La vie est une exposition ou l’exposition est un mode de vie ?
Ana-Maria Cononovici, 07.02.2022, 19:58
Ils sont artistes, de Roumanie et d’Allemagne,
et ont choisi de rester ensemble pendant la pandémie plutôt que de jouer les ermites.
Lorsque plusieurs artistes passent autant de temps ensemble, à discuter, à explorer
les espaces urbains ou à partager leur chambre, rien d’étonnant à ce que cela
donne lieu par la suite à une exposition. Rien d’étonnant non plus que dans cette
exposition les artistes partagent leur expérience de groupe : le personnel
vs le collectif, l’universel vs l’individuel, le privé vs le public, le temps
libre vs le travail. Catinca Tăbăcaru et Daniela Pălimariu relatent l’exposition
Staycation et le projet dans son ensemble au micro de RRI.
Catinca Tăbăcaru : « Staycation est né de la pandémie car nous avions tous besoin de
trouver un espace de détente, un espace bien à nous, tout en restant chez nous.
Nous l’avions envisagé comme une rencontre, non comme une exposition. Nous nous
sommes réunis en juillet. Nous étions 6 artistes de Berlin et 6 de Roumanie. Avec
Daniela Pălimariu de Sandwich et Rachel Monosov du collectif CTG, nous avons décidé
de passer 7 jours ensemble. Nous étions 12 artistes, 12 personnalités créatives,
nous avons fait notre propre pain, nous nous sommes promenés dans le delta de Văcăreşti,
nous avons refait le monde pendant des heures, en parlant de l’écologie, de la
pandémie et de la vie en général. »
Daniela Pălimariu nous explique comment l’équipe
s’est organisée : « Chacune de nous
trois, Catinca, Rachel et moi-même, devions proposer un nombre de jeunes artistes
en devenir, venus de Bucarest ou de Berlin. Nous en connaissions certains, d’autres
avaient simplement éveillé notre curiosité. C’est comme ça que notre groupe s’est
un peu créé tout seul. Les liens se sont tissés entre nous, notre relation s’est
approfondie. Nous avons pris ce temps-là en juillet, et c’est ainsi que l’exposition
a pu voir le jour. Nous voulions que les artistes travaillent différemment, sur
différents sujets, avec un angle différent. Nous cherchions un genre d’artiste,
des artistes vraiment impliqués, prêts à s’investir sur le long terme. Ce genre
de chose se reflète dans leur pratique et leur façon de travailler, mais aussi
dans leur façon de communiquer et dans leur professionnalisme. On observe que
les très jeunes sont éduqués et prêts à entretenir la relation sur le long
terme. »
Catinca Tăbăcaru nous raconte comment les
artistes ont découvert le meilleur moyen de collaborer et de communiquer : « J’ai
participé à de nombreuses résidences, et l’on ressent systématiquement une
forme de frustration, de tension. Cette fois-ci nous avons choisi des artistes
aussi bien pour leur activité que pour leur élégance, leur ambition et leur générosité.
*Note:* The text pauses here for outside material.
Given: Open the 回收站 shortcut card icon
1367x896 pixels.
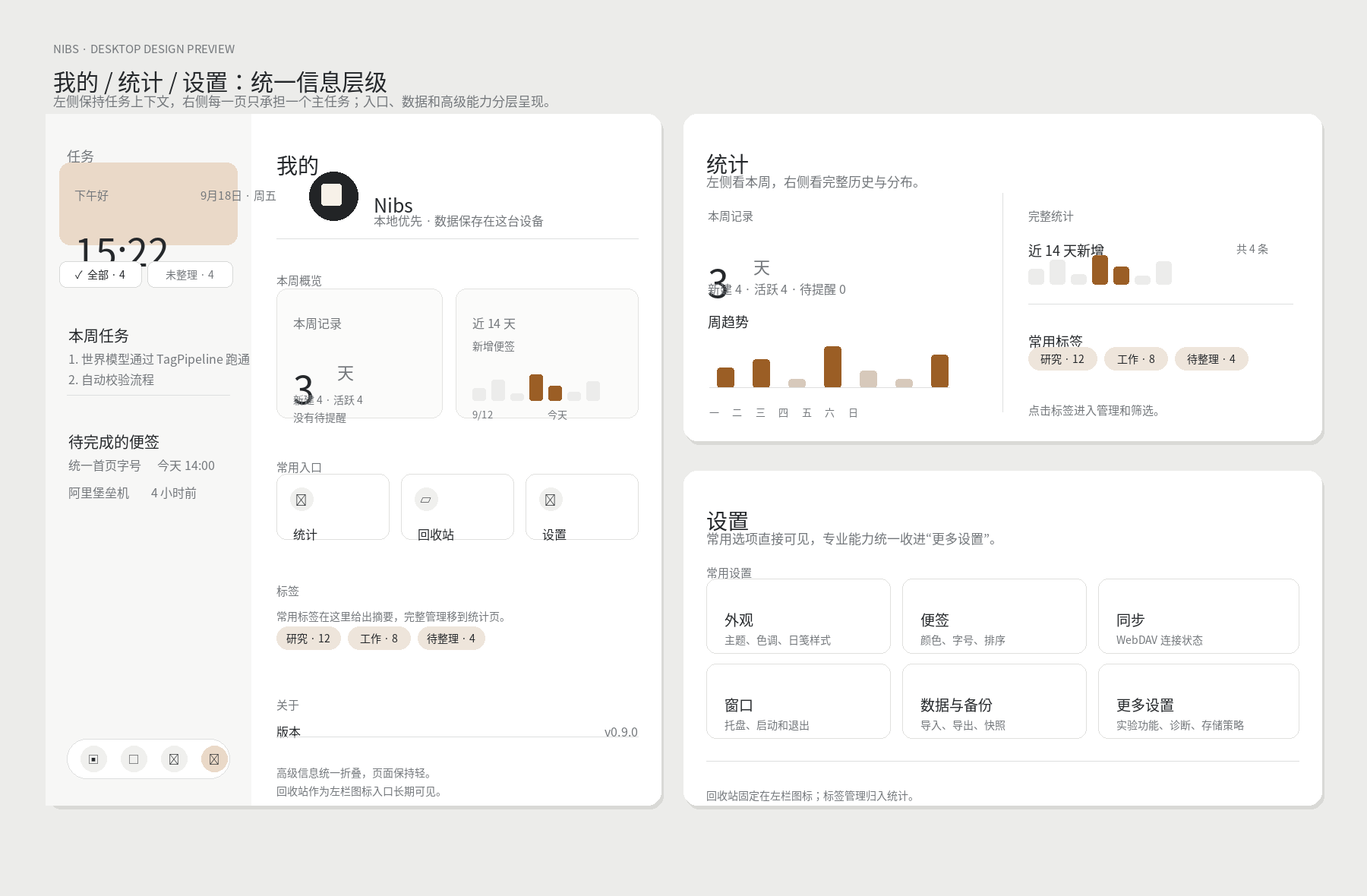Looking at the screenshot, I should tap(426, 500).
Nous sommes partis de l’idée de ralentir notre rythme, car nous subissons tous
ce rythme frénétique, nous avons pris le parti de tout faire beaucoup plus
lentement : nous sommes allés au marché, nous avons acheté directement nos
produits auprès des agriculteurs, nous avons cuisiné ensemble, nous avons
discuté de sujets importants pour notre nous, nous nous sommes promenés dans le
delta de Văcăreşti, c’était l’un des meilleurs moments d’ailleurs, et nous avons
dormi. L’une des artistes, originaire de Taïwan, a créé une méditation à
laquelle nous avons tous pris part. L’idée étant de méditer tous ensemble, de
dormir ensemble et de rêver ensemble. En tant qu’adulte on a rarement ce genre
d’idée. Les enfants, eux, dorment ensemble, mais nous les adultes, très peu.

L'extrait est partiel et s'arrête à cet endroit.